**WORK TO BE COMPLETED:**
Transcribed word for word, the lines below from the one with "gümüşhane sesli mobil sohbet (363, 2341)" through the last line of the records form the answer; no picture is to be included.

# # # #

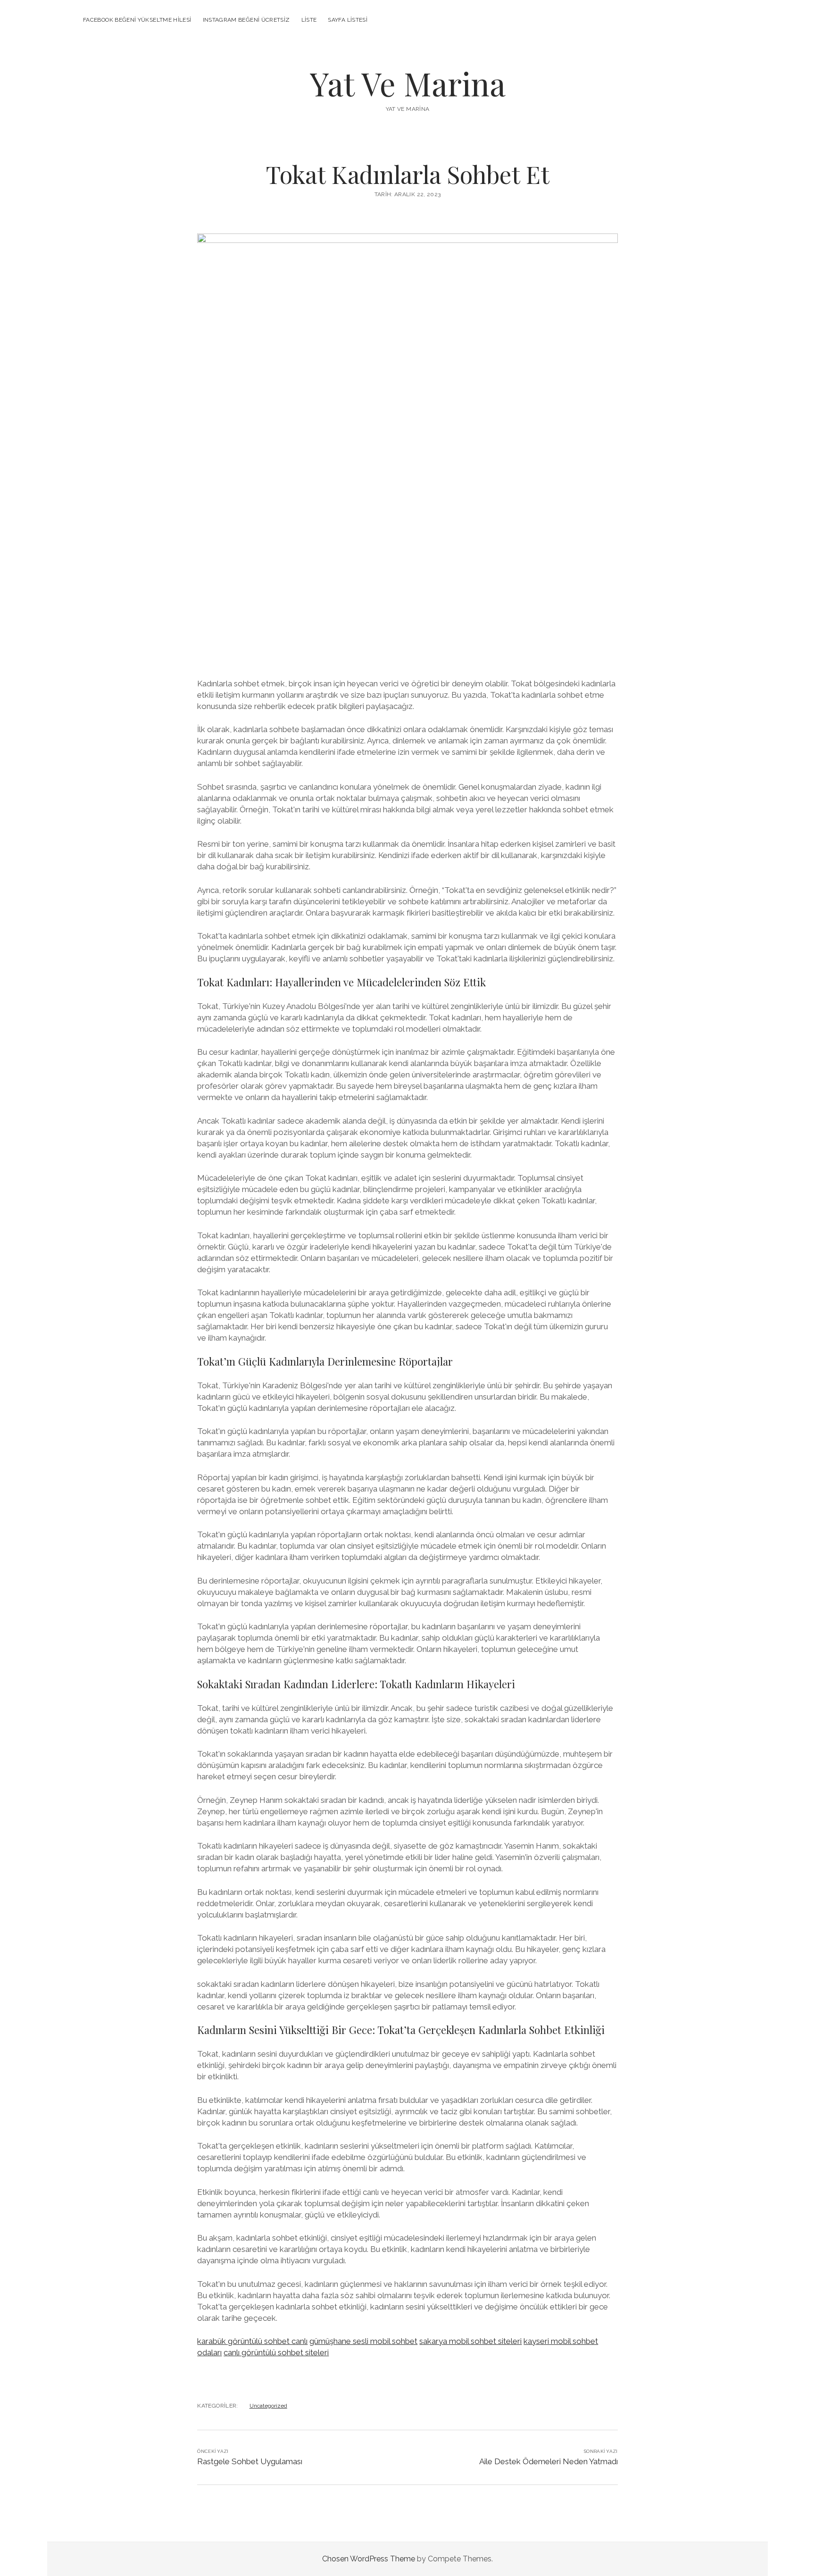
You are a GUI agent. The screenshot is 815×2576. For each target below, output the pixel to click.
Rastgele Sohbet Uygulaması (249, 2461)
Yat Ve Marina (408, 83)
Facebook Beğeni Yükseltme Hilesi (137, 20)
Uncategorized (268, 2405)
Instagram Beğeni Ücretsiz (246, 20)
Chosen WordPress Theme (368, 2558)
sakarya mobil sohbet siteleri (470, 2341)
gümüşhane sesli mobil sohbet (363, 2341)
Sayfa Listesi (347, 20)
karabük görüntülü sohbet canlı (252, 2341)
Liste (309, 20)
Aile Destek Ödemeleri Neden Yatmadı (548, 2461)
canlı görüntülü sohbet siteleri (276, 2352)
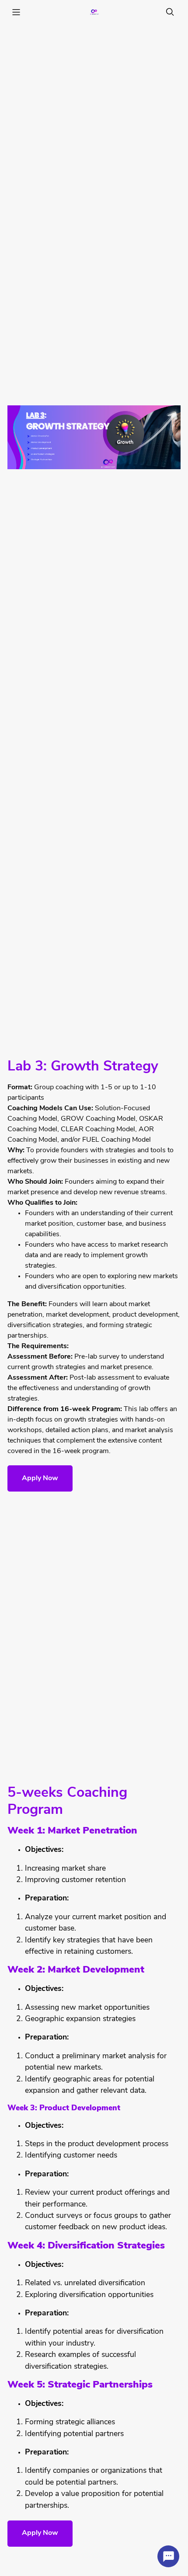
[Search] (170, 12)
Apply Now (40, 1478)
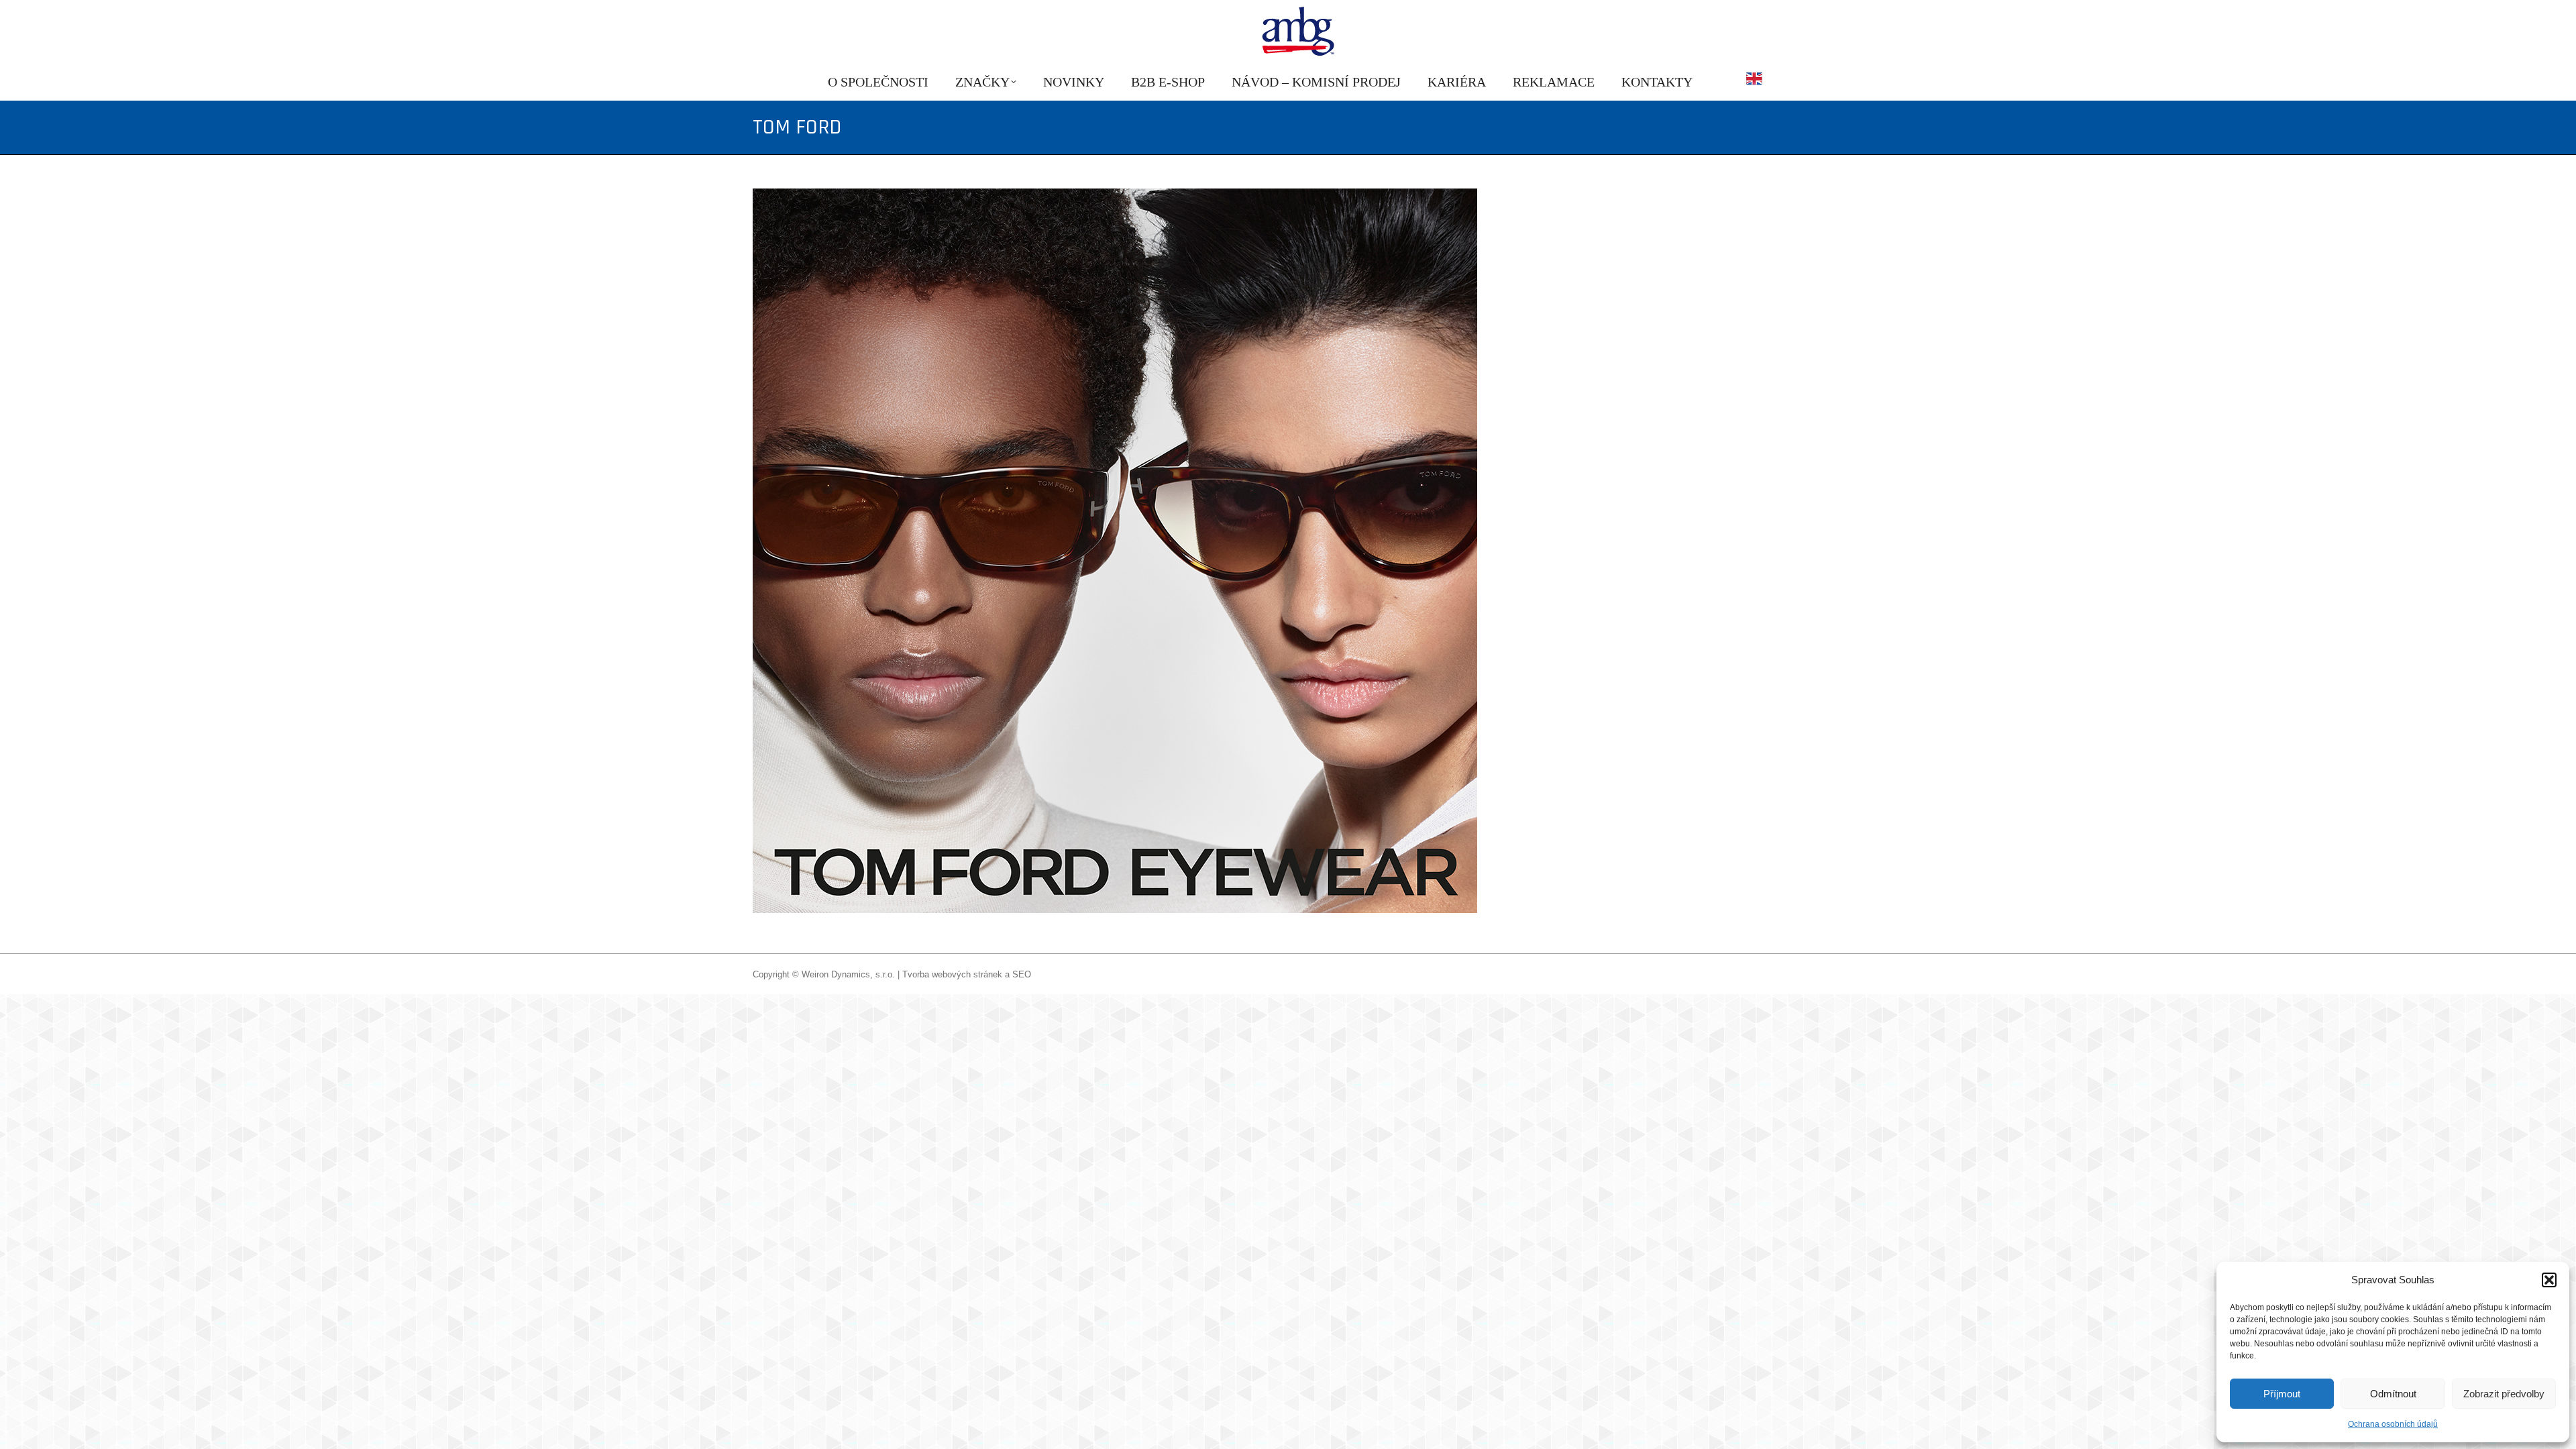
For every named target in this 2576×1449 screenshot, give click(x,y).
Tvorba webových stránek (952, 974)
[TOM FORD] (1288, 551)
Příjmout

# # # #

**SOLUTION FOR THIS TASK:**
gümüşhane sesli mobil sohbet (363, 2341)
Sayfa Listesi (347, 20)
karabük görüntülü sohbet canlı (252, 2341)
Liste (309, 20)
Aile Destek Ödemeleri Neden Yatmadı (548, 2461)
canlı görüntülü sohbet siteleri (276, 2352)
[Search] (170, 12)
Apply Now (40, 1478)
For every named target in this 2576×1449 screenshot, give click(x,y).
Tvorba webových stránek (952, 974)
[TOM FORD] (1288, 551)
Příjmout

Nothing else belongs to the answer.